Apply complete! Resources: 1 added, 0 changed, 0 destroyed.

You can also define multiple aliases to test different Terraform version.

mateusz@mfr terraform-docker % alias | grep tf
tf='docker run -it --rm -v $(pwd):$(pwd) -w $(pwd) hashicorp/terraform:1.7.4'
tf140='docker run -it --rm -v $(pwd):$(pwd) -w $(pwd) hashicorp/terraform:1.4.0'
tf150='docker run -it --rm -v $(pwd):$(pwd) -w $(pwd) hashicorp/terraform:1.5.0'
mateusz@mfr terraform-docker % tf150 version
Terraform v1.5.0
on linux_arm64

Your version of Terraform is out of date!
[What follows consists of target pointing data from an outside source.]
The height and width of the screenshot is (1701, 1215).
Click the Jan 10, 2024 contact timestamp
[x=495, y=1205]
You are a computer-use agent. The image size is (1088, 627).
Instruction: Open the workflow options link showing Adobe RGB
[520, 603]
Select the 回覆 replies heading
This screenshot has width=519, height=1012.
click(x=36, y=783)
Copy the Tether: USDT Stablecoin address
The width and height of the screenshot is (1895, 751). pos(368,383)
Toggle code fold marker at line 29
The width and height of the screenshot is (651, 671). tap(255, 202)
The latest version
is 1.7.4. You can update by downloading from https://www.terraform.io/downloads.html
mateusz@mfr terraform-docker % tf140 version
WARNING: The requested image's platform (linux/amd64) does not match the detected host platform (linux/arm64/v8) and no specific platform was requested
Terraform v1.4.0
on linux_amd64

Your version of Terraform is out of date! The latest version
is 1.7.4. You can update by downloading from https://www.terraform.io/downloads.html

Isn’t that great?! 😎

Summary
#

Using Terraform in Docker is a great way to ensure that our project works with a new Terraform version. I strongly recommend spending time on testing before the upgrade even though this will take more time than the actual upgrade. This is worth doing that - reducing risk is essential. You don’t want to spend extra hours being stressed about that crucial app that use terraform is not working, don’t you?